On touchait ainsi du doigt non seulement la distance qui sépare souvent la parole et les actes, mais plus précisément le caractère creux, théorique, de bien des propos sur l’ouverture au monde, l’abolition des frontières, l’internationalisme planétaire et autres poncifs de la langue de bois.  » Tu causes, tu causes, c’est tout ce que tu sais faire.  » L’amour de l’humanité tout entière, la fraternité entre tous les peuples n’est en somme qu’un mot, un flatus vocis, une abstraction sans réalité. Je n’ai jamais affaire à l’humanité dans son ensemble, elle n’est rien pour moi. Je ne connais que les membres individuels de cette humanité, des individus non plus abstraits, mais bien réels, que je côtoie dans ma famille, dans ma profession, dans tel groupement de citoyens dont je fais partie. Et ces gens-là – ce voisin qui m’importune avec sa radio tonitruante, ce collègue qui me jalouse et me fait des coups tordus, ce patron qui, pour restructurer son entreprise, me congédie et me condamne au chômage -, je n’ai guère envie de les embrasser. J’aimerais plutôt ne plus les saluer, ne plus leur adresser la parole, parfois les traîner en justice, ou même, le dernier nommé du moins, lui mettre mon poing dans la figure.

C’est dire que la fraternité universelle n’est pas facile à réaliser. Il y a, dans le coeur des hommes, un obstacle qui s’y oppose. Les hommes se haïssent, se mordent et se déchirent les uns les autres, disent du mal les uns des autres, se font du mal les uns aux autres, et rendent le mal pour le mal. Il n’y a qu’à ouvrir les journaux ou à regarder la télévision pour avoir le spectacle d’un monde pourri, haineux, répandant la misère, la guerre et la mort autour de lui, et des humains peu disposés à se jeter au cou les uns des autres pour de généreuses et générales embrassades.

Il est vrai qu’en un sens les hommes sont tous frères.
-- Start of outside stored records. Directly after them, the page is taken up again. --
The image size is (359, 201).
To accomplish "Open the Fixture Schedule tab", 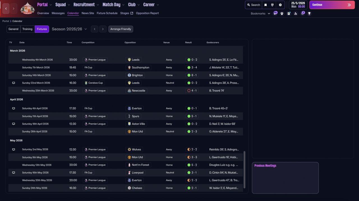I will [107, 13].
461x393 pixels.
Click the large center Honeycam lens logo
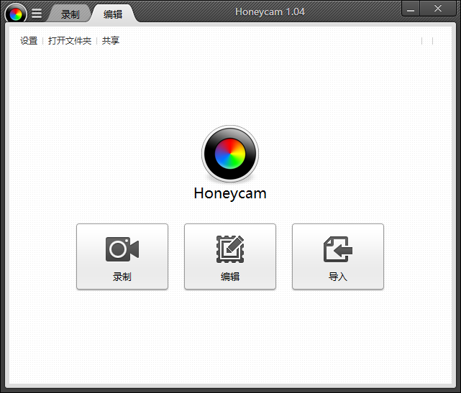tap(230, 154)
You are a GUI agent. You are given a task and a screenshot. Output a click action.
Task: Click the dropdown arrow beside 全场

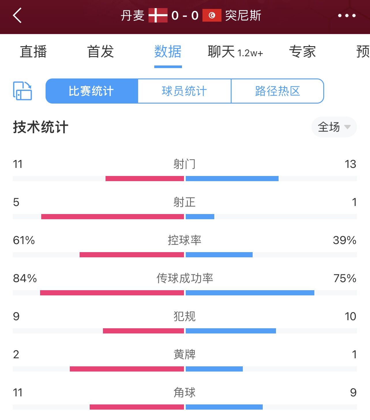pos(347,127)
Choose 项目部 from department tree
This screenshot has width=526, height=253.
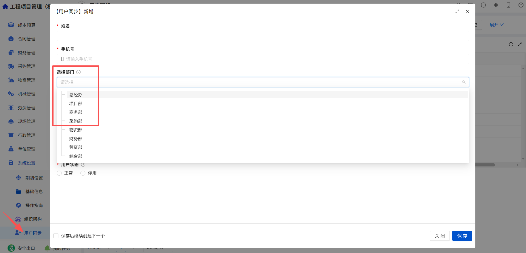click(x=76, y=104)
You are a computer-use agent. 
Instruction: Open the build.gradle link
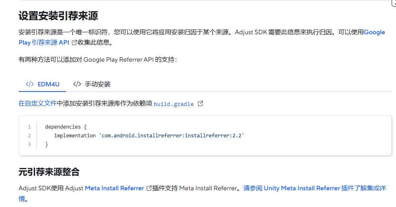click(x=174, y=104)
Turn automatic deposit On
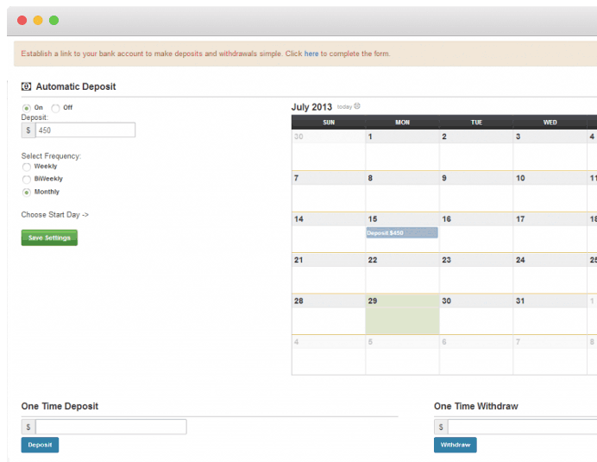The image size is (597, 462). point(26,108)
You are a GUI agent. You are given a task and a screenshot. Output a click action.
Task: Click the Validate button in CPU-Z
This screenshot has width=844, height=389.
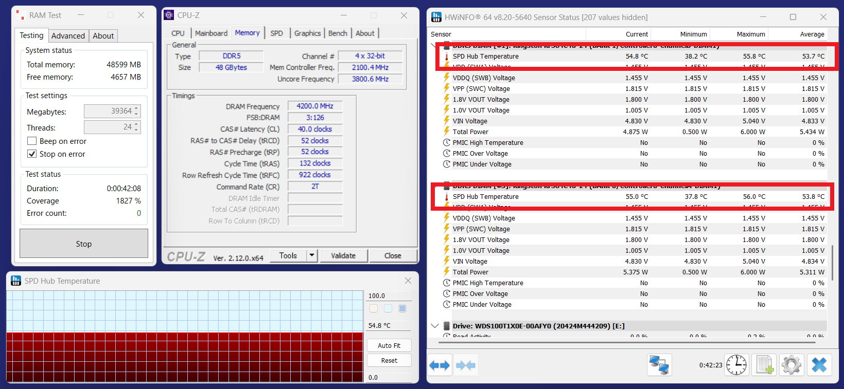(343, 255)
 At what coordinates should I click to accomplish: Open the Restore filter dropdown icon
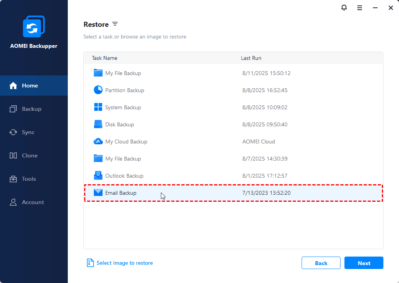(115, 24)
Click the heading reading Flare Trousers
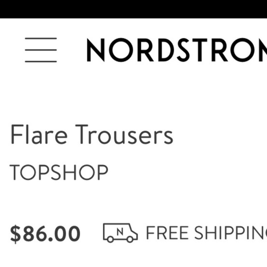Viewport: 267px width, 267px height. tap(92, 134)
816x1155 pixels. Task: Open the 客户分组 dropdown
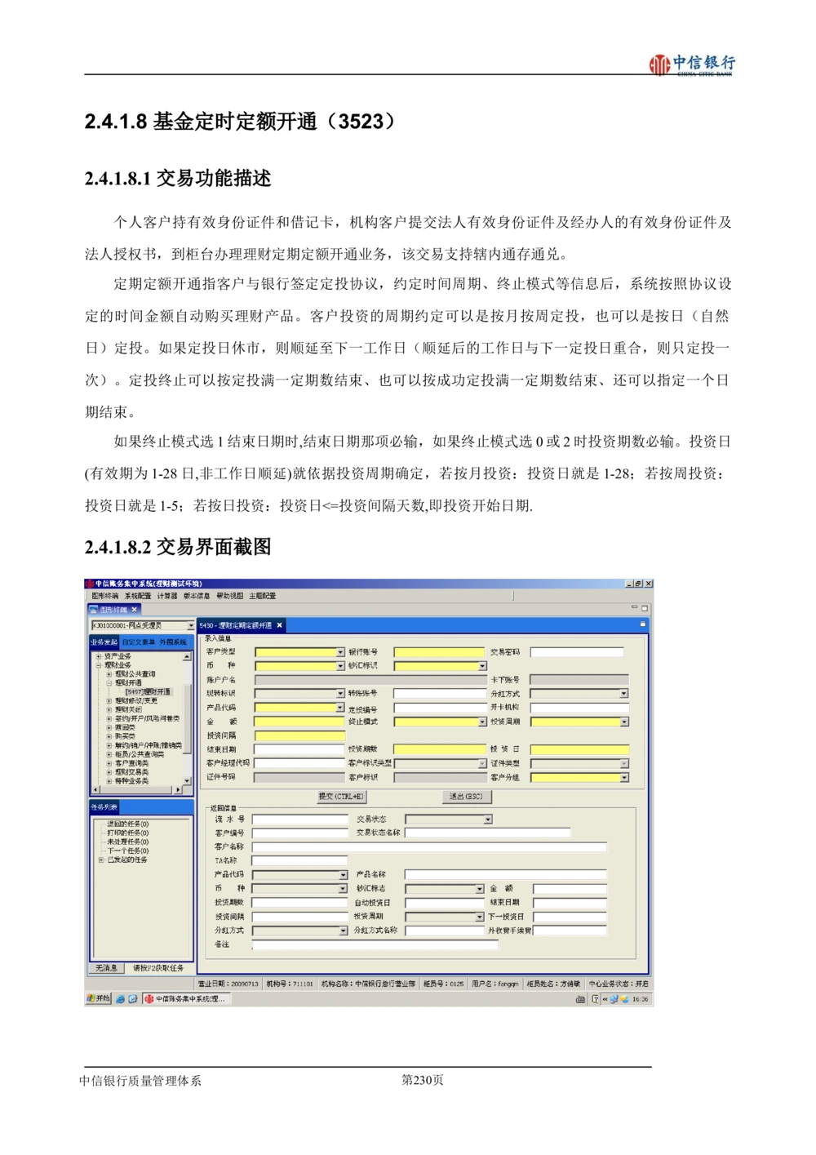(x=624, y=778)
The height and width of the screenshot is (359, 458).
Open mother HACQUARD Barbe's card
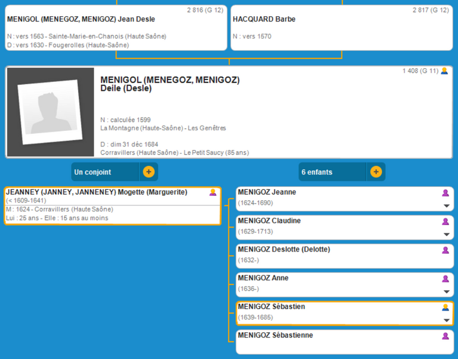pyautogui.click(x=341, y=27)
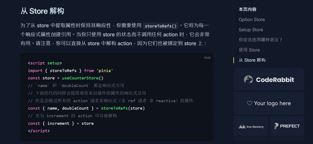Open the Vue Mastery sponsor logo

pyautogui.click(x=251, y=127)
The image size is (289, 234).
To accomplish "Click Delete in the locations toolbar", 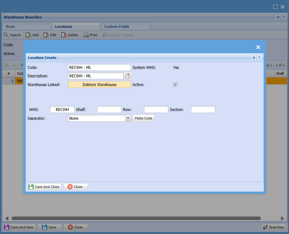I will click(x=70, y=35).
Ils sont tous les enfants d’un même Père, d’un même Créateur, encore qu’ils ne sachent pas toujours le reconnaître. (D’ailleurs, même quand ils le reconnaissent, cela ne les empêche pas de se comporter comme de mauvais frères.) Ils sont tous, quelle que soit leur nationalité ou leur race, descendants d’Adam et Eve, ils appartiennent tous à la même espèce d’êtres vivants: à cette espèce supérieure à toutes les autres parce que créée « à l’image et ressemblance de Dieu » (Gn 1:26), et donc douée d’une intelligence, d’une volonté, d’une âme, et par là capable d’entrer en relation avec Dieu, mais étant aussi responsable devant lui. « Dieu a fait naître d’un seul homme tous les peuples répartis sur la surface de la terre… C’est de sa race que nous sommes. » (Ac 17:26 et 28)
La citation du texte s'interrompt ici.